Everything from the line containing "Where should I" through the last line of the data below is to be retyped exactly, apart from the pictures.
____ Excerpted data
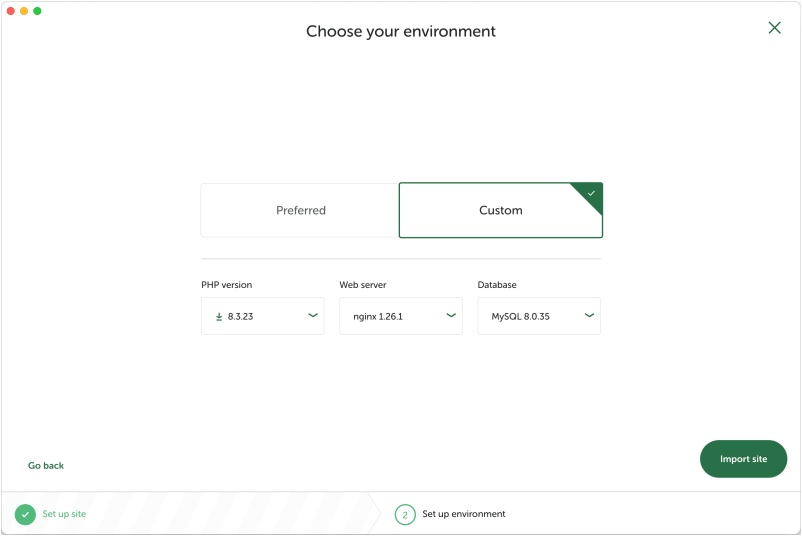Select the Custom environment option
The height and width of the screenshot is (536, 802).
click(x=500, y=210)
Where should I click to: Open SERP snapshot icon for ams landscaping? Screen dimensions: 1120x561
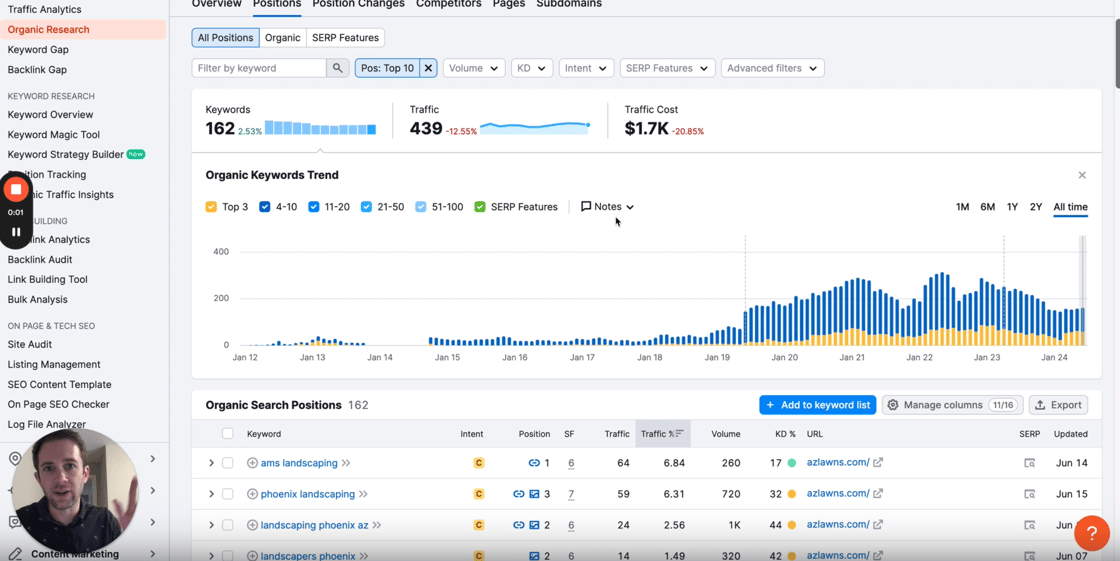tap(1029, 463)
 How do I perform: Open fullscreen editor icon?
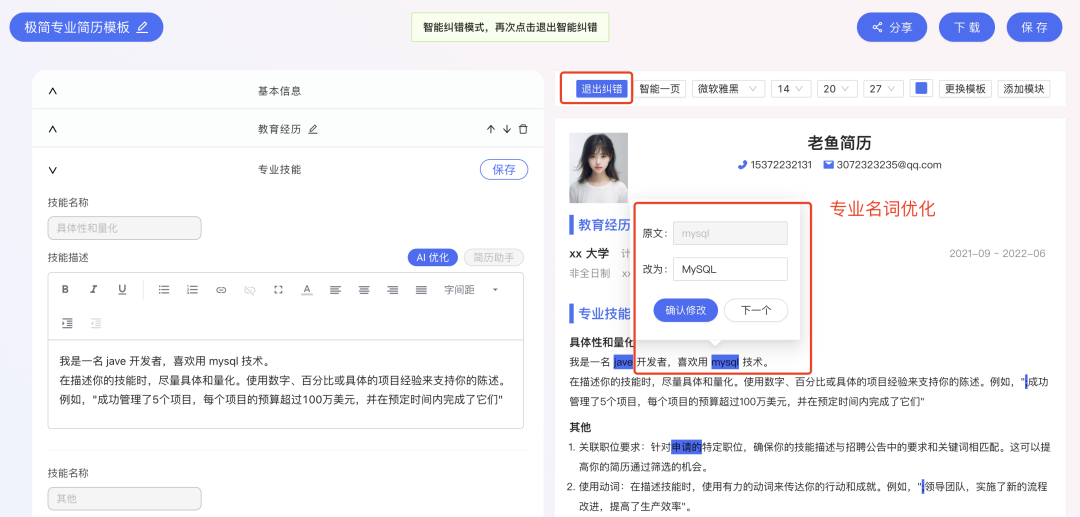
________
▶ Finished task:
Where should I click to: Open SERP snapshot icon for ams landscaping? Screen dimensions: 1120x561
tap(1029, 463)
 How do I perform: Open fullscreen editor icon?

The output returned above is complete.